Instructions for the task >>
Reproduce the passage of the health care post below word for word, from "Sydney Smith at" to "China and Singapore.".

Supplied text >>
--

Sydney Smith at Medpundit is a great med-blogger but sometimes she drives me nuts with her inconsistency, such as in this criticism of Hillary Clinton’s rambling piece in the NY Times magazine:
- Except that SARS wasn’t a disease of poor people. It disproportionately affected healthcare workers. It was spread globally by affluent travellers. And it did its worse damage in countries with the sort of healthcare systems that Senator Clinton prefers to ours – like Canada and China and Singapore.
Hillary may prefer Canada’s system, but her plan didn’t try to introduce anything like it in 1994. And Singapore’s system is the HSA/individual consumer account nirvana that is favored by those who believe in the “real consumer market solution” to health care, a group which usually includes Sydney. And China of course is a third world country without what most Americans would recognize as a health care “system”, other than in the big cities. SARS came from a rural area, I believe.
Sydney also comes out and joins me in calling for reform of the individual insurance market. She refers to this article in the NY Times magazine which is another example of how screwed up the individual insurance market is. The solution? Sydney calls for mandatory individual insurance, in community-rated large risk pools. That sounds supiciously like the system proposed by the Junior Senator from New York when she lived in the White House. Yup, that same Senator that Sydney takes to task for her rambling article and views on Canada.

--

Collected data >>
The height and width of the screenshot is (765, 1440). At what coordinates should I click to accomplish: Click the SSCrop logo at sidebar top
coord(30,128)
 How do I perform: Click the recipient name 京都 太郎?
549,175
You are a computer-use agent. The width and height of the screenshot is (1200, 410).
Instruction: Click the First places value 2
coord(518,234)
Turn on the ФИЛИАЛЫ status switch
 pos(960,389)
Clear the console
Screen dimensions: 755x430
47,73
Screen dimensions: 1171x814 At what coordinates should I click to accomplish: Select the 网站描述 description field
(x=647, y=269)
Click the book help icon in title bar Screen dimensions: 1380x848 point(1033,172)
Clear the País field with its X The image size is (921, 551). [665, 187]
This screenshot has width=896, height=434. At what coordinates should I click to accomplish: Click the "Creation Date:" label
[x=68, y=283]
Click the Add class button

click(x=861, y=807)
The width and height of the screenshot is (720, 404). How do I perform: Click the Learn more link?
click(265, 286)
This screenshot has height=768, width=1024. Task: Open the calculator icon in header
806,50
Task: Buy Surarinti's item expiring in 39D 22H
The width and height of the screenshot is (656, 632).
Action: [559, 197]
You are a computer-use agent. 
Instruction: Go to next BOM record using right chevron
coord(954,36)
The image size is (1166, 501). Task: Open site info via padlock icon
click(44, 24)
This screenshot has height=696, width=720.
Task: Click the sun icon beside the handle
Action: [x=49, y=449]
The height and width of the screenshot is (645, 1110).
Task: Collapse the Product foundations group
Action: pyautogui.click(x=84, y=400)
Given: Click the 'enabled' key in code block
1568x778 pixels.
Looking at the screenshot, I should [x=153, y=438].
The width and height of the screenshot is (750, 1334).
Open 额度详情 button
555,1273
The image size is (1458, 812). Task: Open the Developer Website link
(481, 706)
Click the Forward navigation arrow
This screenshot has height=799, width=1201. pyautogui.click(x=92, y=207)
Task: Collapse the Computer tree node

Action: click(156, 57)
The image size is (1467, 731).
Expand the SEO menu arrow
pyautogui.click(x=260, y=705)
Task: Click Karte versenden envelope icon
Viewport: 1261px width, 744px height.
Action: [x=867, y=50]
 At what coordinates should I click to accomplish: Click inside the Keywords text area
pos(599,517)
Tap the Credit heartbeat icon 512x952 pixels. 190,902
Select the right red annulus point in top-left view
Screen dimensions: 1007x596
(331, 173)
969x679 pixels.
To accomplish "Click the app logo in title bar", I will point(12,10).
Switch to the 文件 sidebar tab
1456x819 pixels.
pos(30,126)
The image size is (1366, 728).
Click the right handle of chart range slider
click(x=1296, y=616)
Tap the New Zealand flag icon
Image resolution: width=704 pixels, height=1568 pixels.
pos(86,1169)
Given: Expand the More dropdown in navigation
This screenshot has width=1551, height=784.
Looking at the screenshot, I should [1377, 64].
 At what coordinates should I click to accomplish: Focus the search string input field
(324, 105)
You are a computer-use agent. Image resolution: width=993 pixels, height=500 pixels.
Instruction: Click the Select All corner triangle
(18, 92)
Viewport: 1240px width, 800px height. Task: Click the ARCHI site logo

--

Exercise result >>
Sydney Smith at Medpundit is a great med-blogger but sometimes she drives me nuts with her inconsistency, such as in this criticism of Hillary Clinton’s rambling piece in the NY Times magazine:
- Except that SARS wasn’t a disease of poor people. It disproportionately affected healthcare workers. It was spread globally by affluent travellers. And it did its worse damage in countries with the sort of healthcare systems that Senator Clinton prefers to ours – like Canada and China and Singapore.